Stéphanie Marin - La Presse Canadienne

OTTAWA – Excédé par le refus de plusieurs ministères de l’informer sur les coupes du dernier budget fédéral, le Directeur parlementaire du budget affirme qu’il ira devant les tribunaux si c’est le seul moyen d’obtenir ce dont il a besoin.

Kevin Page a aussi fait parvenir au gouvernement un avis juridique pour lui souligner ses obligations légales.

Le Directeur parlementaire du budget (DPB) veut obtenir le détail des compressions budgétaires — pertes d’emplois et abolition de services aux citoyens — pour que les députés et les Canadiens sachent à quoi s’en tenir concernant le budget 2012.

«Ce n’est pas possible maintenant pour les parlementaires de rendre des comptes, à un niveau approprié, sans l’information», a-t-il expliqué en entrevue à La Presse Canadienne pour justifier ses démarches.

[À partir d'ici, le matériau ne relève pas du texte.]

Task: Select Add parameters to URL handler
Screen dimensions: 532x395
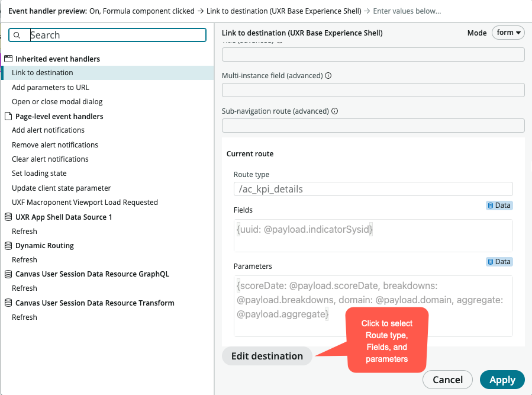Action: [x=50, y=88]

Et pour arriver à ses fins, il cherche à augmenter la pression sur le gouvernement.

L’avis juridique commandé conclut que 64 ministères et agences du gouvernement fédéral agissent illégalement en retenant l’information qu’il réclame. Seulement 18 des ministères et agences approchés lui ont fourni les précisions réclamées.

Le dernier budget fédéral, dont la loi de mise en oeuvre devait être adoptée lundi soir, retranche 5,2 milliards $ dans les dépenses du gouvernement. M. Page réclamait les détails de ces compressions budgétaires.

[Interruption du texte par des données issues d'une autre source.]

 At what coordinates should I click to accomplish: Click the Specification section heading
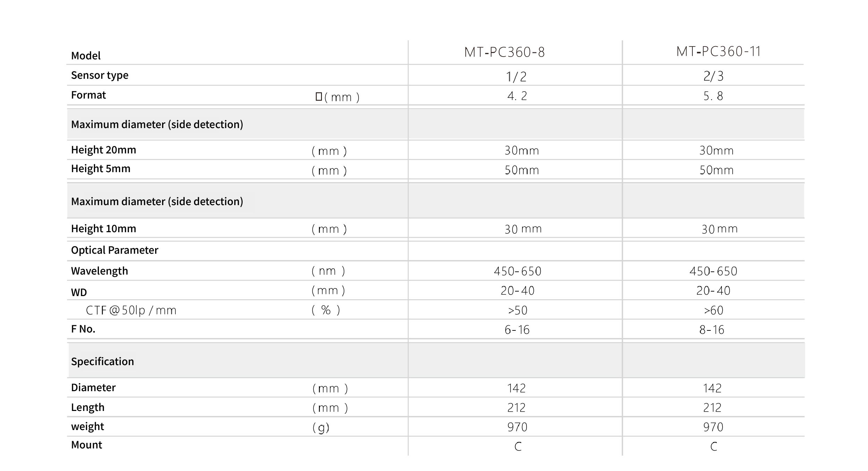(102, 362)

Dans son avis juridique, l’expert constitutionnel Joseph Magnet, professeur à l’Université d’Ottawa, conclut que les réfractaires violent la Loi sur le Parlement du Canada.

Depuis l’annonce des compressions budgétaires et des quelque 19 000 pertes d’emplois qui les accompagnent, le gouvernement fédéral a refusé d’être plus précis, prétextant les limites imposées par les conventions collectives. Les employés doivent être informés d’abord, soutient-il.

Ce refus a aussi été servi à M. Page le 15 mai dernier lorsque le greffier du Conseil privé lui a répondu au nom des administrateurs généraux des ministères restés silencieux jusque-là.

En Chambre lundi, questionné par l’opposition, le président du Conseil du trésor, Tony Clement, a eu la même réponse à répétition.

«Nous allons continuer à faire rapport au Parlement par les moyens normaux, y compris les budgets des dépenses, les rapports financiers trimestriels et les comptes publics», a-t-il assuré.

Pourtant, le poste de directeur parlementaire du budget a été créé par le Parlement justement dans ce but. Mais le gouvernement a déjà abondamment critiqué l’actuel directeur, alors qu’il blâmait le gouvernement pour son manque de transparence, notamment dans le dossier de l’achat des avions de chasse F-35.

M. Clement a refusé de commenter un éventuel recours légal contre le gouvernement, puisqu’il ne s’agit encore que de spéculations.

L’expert retenu par M. Page a examiné les trois conditions que le Directeur parlementaire du budget doit respecter lorsqu’il demande de l’information au gouvernement dans le but de faire une analyse indépendante de la gestion financière du pays.

«Puisque l’information demandée par le DPB constitue des données financières ou économiques qui sont nécessaires à l’exercice de son mandat et puisqu’il ne s’agit pas de renseignements personnels — dont la communication est restreinte par la Loi sur l’accès à l’information —, ni de renseignements figurant dans un document confidentiel du cabinet, les administrateurs généraux sont tenus de répondre à la demande du DPB», écrit Me Magnet.

Il s’agit, selon l’expert, d’une «obligation légale». De plus, la communication de l’information demandée doit se faire «en temps opportun».

Même si les autres ministères s’exécutent et transmettent les données, le Parlement n’aura pas l’information à temps pour voter sur le projet de loi C-38 de mise en oeuvre du budget.

«Les députés vont voter à l’aveuglette», a dénoncé le Nouveau Parti démocratique (NPD), par la bouche de la députée Peggy Nash.

Mais M. Page tente encore de convaincre le gouvernement et les différents ministères.

Il a fait parvenir l’opinion juridique lundi matin au greffier du Bureau du Conseil privé et attend maintenant sa réaction.

«L’étape légale est une dernière étape», souligne M. Page, ajoutant qu’il y aura recours «si nécessaire». Il y voit une «mesure d’exception».

Il s’agirait alors d’un recours devant la Cour fédérale, mais la nature de la procédure n’a pas encore été déterminée.

«S’il n’y a aucune réponse du gouvernement, aucune réponse des ministères, qui disent que la loi du Parlement n’est qu’un morceau de papier inutile, pas vraiment important, ce ne sera pas un choix pour nous, il sera important de continuer le processus légal», précise Kevin Page.

Il sait qu’une démarche devant les tribunaux comporte des risques.

«Certains diront que c’est choquant. Mais c’est choquant pour le gouvernement de ne pas donner l’information», avance-t-il.

L’opposition appuie les démarches de Kevin Page.

«En cachant cette information, les conservateurs violent sciemment la loi», a dit le chef du NPD, Thomas Mulcair.

«Pourquoi le premier ministre viole-t-il sa propre loi», a-t-il demandé aux Communes.

Le chef intérimaire du Parti libéral, Bob Rae, n’en revient pas.

«L’approche que le gouvernement prend est d’essayer de détruire a) sa réputation et b) sa capacité et son bureau. Ce n’est rien de moins que disgracieux», a-t-il dit.

«Ils (les conservateurs) ne veulent pas avoir des opinions qui sont différentes des opinions du gouvernement», a tranché M. Rae.